This psychedelic video shows you the evolution of internet connections since 1997 and the result is very graphic

By portal-3

Este psicodélico vídeo te muestra la evolución en las conexiones de internet desde 1997 y el resultado es muy gráfico

On October 29, 1969, just a few months after Apollo 11 landed on the Moon, graduate student Charlie Kline sent a message from his computer at UCLA to a computer located about 560 kilometers north, at the Stanford Research Institute (SRI).

In a technical sense, That moment constituted the activation of the first two 'neurons' of the Internet. The network, called Arpanet, quickly expanded to other institutions and became a kind of proto-internet for researchers and scientists. Since then, the Internet has not stopped connecting computers and other devices to each other.

Connections

Arpanet peaked at around 100 nodes (or connected computers). Today's Internet is a network of networks comprising billions of nodes around the world. Imagining something like that is too abstract.

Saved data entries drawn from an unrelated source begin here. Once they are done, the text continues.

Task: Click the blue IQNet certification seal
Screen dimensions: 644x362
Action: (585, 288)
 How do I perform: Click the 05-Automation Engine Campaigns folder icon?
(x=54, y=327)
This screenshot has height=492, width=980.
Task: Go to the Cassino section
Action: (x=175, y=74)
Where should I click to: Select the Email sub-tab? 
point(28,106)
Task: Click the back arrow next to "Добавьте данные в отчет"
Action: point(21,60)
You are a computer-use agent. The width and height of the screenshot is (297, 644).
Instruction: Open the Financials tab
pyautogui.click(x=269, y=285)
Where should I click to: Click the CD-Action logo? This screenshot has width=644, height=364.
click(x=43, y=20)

To really visualize this expansion, you need to map the territory. The Arpanet maps were fairly simple engineering schemes, but the scale of the modern Internet is too large for a sheet of paper to mark a few points and straight lines.

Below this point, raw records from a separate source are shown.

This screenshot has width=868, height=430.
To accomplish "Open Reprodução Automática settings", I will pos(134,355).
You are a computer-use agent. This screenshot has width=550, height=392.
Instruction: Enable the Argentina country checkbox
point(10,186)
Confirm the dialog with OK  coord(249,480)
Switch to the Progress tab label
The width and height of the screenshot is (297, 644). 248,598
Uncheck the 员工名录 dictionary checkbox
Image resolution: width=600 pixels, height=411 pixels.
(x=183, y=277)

Arpanet Logical Map March 1977

In 2003, however, Barrett Lyon He worked as a hacker, and companies asked him the task of eliminating vulnerabilities in their systems, so he developed mapping tools for the job. Their electronic sniffers would trace the lines and nodes of a network and report what they found.

The resulting display It recalled large natural patterns, such as networks of neurons or the large-scale structure of the universe. But it was both more mundane and mind-blowing.

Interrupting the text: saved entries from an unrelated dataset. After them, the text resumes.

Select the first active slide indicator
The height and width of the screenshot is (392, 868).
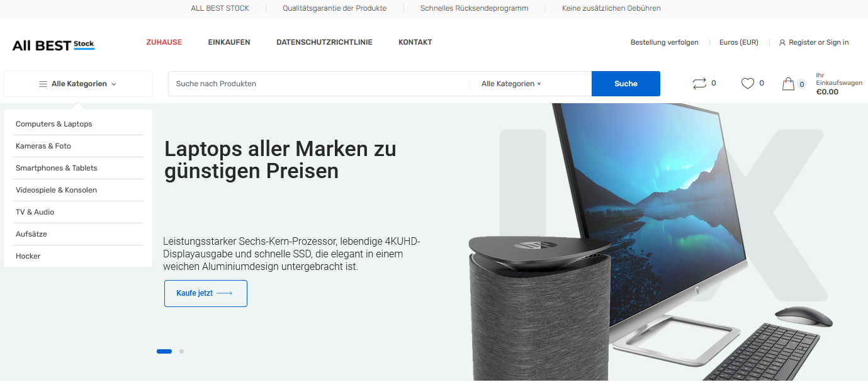[164, 352]
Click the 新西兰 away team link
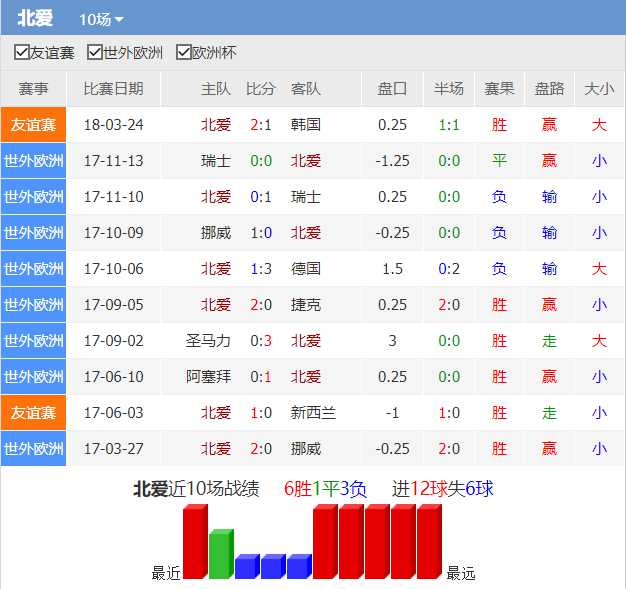The width and height of the screenshot is (626, 589). click(x=313, y=413)
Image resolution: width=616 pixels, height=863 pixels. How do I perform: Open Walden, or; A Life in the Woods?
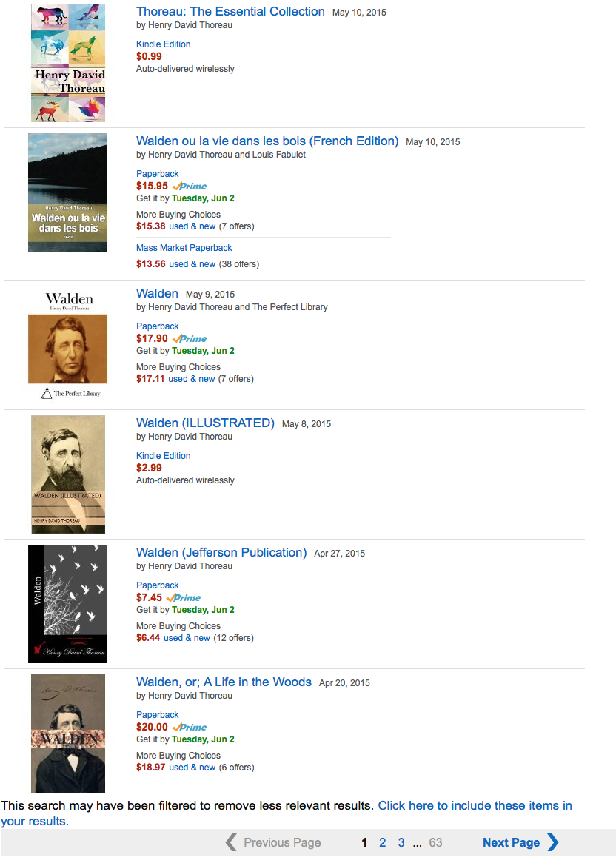pyautogui.click(x=224, y=682)
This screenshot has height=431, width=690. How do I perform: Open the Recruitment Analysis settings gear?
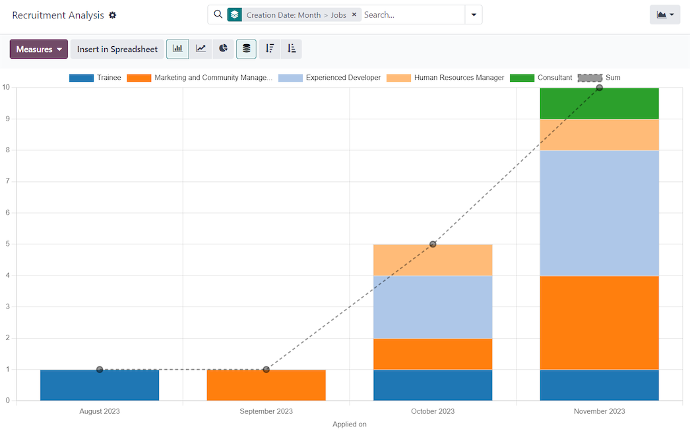(x=112, y=16)
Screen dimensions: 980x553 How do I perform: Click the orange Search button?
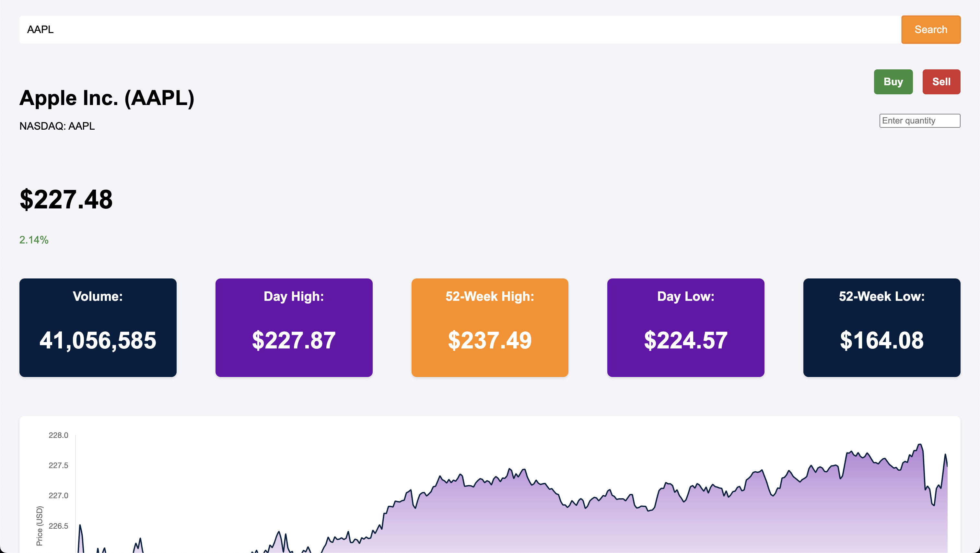tap(931, 30)
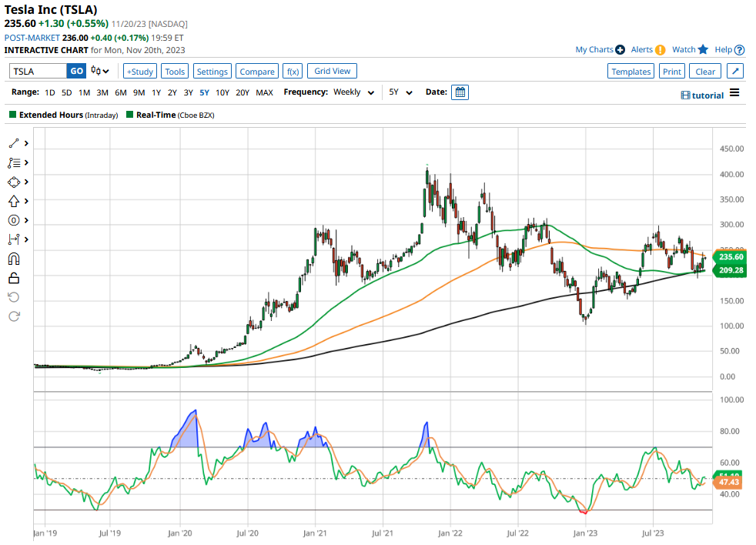This screenshot has width=756, height=545.
Task: Click the Alerts exclamation icon
Action: pyautogui.click(x=660, y=50)
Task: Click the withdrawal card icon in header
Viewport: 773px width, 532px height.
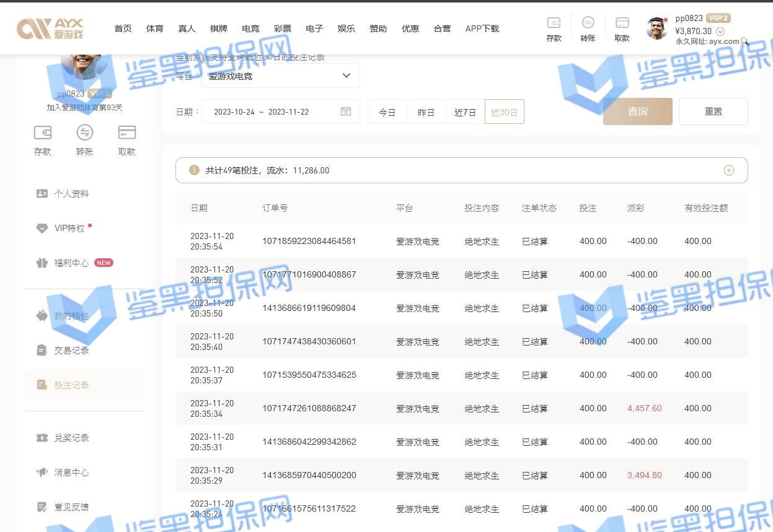Action: [x=622, y=23]
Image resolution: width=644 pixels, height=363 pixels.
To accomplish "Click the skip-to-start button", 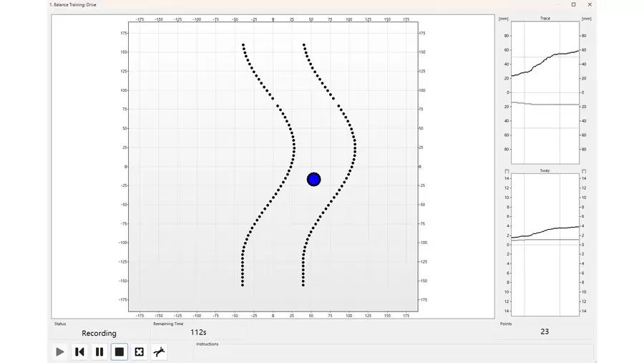I will coord(79,352).
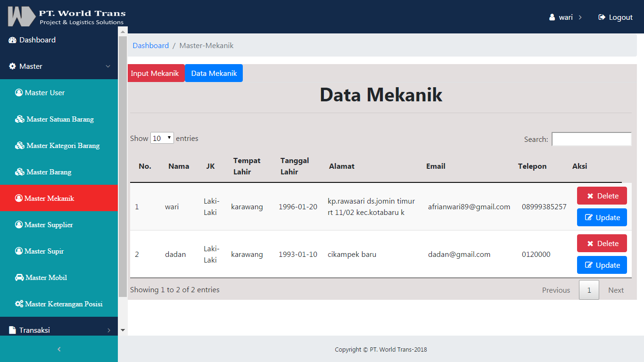Click Dashboard breadcrumb link
Viewport: 644px width, 362px height.
[150, 46]
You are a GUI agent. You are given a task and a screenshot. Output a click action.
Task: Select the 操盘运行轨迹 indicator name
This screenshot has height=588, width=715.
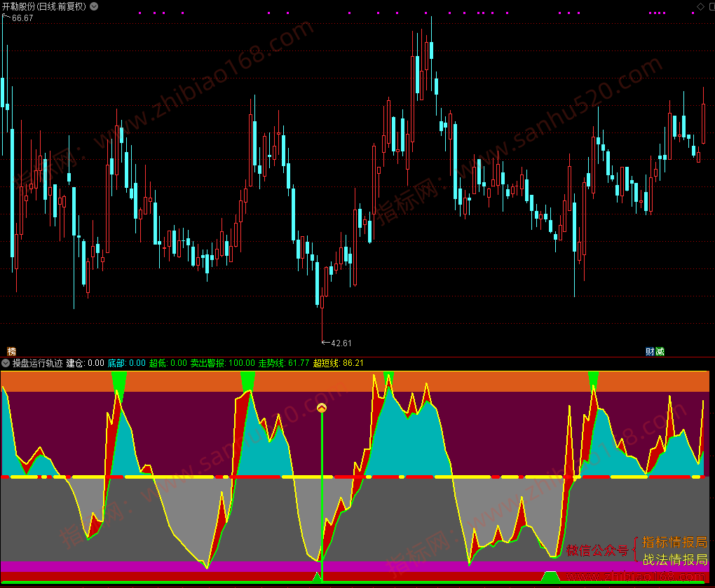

In 2010, Lyon updated its map using a new method. Instead of the tracking routes he had used in 2003, which were not always accurate, he turned to a more precise mapping tool using route tables generated by the border gateway protocol or BGP (Border Gateway Protocol), the Internet's main system for routing information efficiently. And now, it's back with a new map based on BGP routes from the University of Oregon's Route Views project. Only this time the map moves: it's a roughly 25-year span of the Internet's explosive growth.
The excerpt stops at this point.